What is wrong with this? "Parroting the correct answer" creates parrots, not students; dullards, not Einsteins. So how can we create more Einsteins? By asking questions which are intended to provoke the student's own questions. More important, this turns out to be the best way in which to reawaken in students their lost love of learning.

This week, our topic is "Must Good Teachers Have Been Good Students?" Would you like to awaken a love of learning in you about this topic? You can, simply by reading the teacher's questions and then, by asking yourself, what questions did these words just provoke in me?

"Must Teachers Be Good Students?"

The Teacher's Questions

  • Must good teachers have been good students?
  • Can a poor student ever become a good teacher?
  • Can a quick student ever become a poor teacher?
  • Can a teacher who was always an A student understand a student who has never gotten better than a C?
  • Would a teacher who rose above being a C student make a more compassionate teacher overall? Even to A students?
  • Should good students be asked to teach their peers?
  • Will this help more than hurt? Will this inspire them to teach?
  • If a student does peer tutor, will this alienate them from other students? From the good students?
  • Do teachers whose major was English write up better lesson plans? Better sounding lesson plans? Better structured lesson plans?
  • Can good teachers ever make kids more important than grades while still managing to meet the curricula requirements? Does meeting all the requirements really matter?

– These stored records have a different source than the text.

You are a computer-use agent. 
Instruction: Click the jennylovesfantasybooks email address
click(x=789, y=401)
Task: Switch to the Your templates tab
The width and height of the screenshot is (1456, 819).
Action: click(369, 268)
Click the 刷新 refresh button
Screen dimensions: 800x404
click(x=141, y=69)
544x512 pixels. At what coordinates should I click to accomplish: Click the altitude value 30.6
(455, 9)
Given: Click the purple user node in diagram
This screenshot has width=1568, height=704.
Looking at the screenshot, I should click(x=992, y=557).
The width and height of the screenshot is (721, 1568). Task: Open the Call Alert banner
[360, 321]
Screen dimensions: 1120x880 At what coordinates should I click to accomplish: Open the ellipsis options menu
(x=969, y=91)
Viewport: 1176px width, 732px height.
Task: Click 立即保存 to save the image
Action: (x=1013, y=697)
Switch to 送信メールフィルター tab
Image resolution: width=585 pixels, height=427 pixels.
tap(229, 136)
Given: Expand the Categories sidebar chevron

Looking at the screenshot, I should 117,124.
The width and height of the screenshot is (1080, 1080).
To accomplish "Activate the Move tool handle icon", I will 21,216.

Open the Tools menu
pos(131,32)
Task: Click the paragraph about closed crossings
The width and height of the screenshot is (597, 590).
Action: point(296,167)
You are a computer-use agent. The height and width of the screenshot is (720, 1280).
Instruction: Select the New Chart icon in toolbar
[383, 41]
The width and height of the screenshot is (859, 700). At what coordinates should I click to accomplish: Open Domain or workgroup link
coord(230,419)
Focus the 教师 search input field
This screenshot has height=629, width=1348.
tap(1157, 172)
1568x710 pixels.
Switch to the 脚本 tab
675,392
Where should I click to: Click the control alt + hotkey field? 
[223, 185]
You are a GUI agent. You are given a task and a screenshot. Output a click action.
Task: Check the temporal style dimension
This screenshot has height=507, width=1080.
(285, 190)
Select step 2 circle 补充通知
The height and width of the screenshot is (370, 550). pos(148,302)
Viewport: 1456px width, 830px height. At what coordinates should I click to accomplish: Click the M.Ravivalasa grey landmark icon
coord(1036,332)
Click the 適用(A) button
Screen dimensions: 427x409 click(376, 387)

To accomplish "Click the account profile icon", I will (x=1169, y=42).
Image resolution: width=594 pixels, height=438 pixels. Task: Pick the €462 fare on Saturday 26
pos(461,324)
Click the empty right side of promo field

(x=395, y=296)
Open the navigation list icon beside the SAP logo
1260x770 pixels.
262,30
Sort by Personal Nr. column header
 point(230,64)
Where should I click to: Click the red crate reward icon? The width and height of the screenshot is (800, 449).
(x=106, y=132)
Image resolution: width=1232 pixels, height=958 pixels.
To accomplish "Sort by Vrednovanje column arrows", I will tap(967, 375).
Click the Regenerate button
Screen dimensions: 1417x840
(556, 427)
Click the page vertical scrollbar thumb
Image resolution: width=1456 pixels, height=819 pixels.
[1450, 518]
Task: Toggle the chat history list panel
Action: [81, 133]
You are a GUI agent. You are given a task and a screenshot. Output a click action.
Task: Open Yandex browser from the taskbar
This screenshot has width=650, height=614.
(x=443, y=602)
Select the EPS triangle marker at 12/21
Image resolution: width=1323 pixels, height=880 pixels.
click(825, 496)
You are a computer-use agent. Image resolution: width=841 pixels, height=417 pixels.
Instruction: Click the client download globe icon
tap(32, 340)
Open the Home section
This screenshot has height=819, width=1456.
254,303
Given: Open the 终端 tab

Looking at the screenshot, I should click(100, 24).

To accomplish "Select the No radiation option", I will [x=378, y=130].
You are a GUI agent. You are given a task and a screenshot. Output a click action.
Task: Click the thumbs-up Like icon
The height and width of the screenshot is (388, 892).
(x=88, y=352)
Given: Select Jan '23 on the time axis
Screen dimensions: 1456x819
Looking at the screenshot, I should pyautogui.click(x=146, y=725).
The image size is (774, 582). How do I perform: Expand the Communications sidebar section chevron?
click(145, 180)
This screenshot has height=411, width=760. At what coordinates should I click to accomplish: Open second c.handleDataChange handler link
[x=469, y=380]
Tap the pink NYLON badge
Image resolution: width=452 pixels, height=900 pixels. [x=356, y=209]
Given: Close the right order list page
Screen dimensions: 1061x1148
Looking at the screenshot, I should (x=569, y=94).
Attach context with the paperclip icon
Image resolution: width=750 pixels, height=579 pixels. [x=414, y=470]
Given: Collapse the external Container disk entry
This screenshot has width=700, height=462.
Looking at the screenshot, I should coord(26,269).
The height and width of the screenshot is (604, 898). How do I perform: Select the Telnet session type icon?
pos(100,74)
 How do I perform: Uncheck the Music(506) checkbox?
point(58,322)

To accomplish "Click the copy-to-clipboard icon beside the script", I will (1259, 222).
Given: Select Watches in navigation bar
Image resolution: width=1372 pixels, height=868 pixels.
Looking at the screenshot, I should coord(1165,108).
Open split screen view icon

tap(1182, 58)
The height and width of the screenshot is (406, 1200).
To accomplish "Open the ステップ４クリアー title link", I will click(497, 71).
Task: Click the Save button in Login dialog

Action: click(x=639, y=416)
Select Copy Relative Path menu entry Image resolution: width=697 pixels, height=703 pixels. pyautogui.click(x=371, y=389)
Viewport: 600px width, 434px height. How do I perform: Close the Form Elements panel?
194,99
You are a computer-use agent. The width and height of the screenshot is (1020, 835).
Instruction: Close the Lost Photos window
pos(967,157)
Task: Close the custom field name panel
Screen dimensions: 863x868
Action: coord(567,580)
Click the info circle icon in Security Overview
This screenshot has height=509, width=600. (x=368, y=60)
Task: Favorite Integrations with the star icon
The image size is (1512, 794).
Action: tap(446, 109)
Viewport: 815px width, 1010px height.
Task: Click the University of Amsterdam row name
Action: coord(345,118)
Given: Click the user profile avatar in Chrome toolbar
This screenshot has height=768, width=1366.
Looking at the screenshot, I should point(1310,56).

Sample Student Response Questions

  • Do good students make poor teachers look good?
  • Do poor teachers make poor students look good?
  • Must good teachers manage to help all of their students?
  • Should good teachers focus their efforts on the students who need the most help?
  • Are willing students necessary for a teacher to be good?
  • Are disruptive students always a negative influence?
  • Do disruptive students offer teachers any opportunities?
  • Can good students unwittingly be teachers pets?
  • Can teachers pets ever really benefit from this favoritism?
  • Can favoritism even create genuine motivation in good students?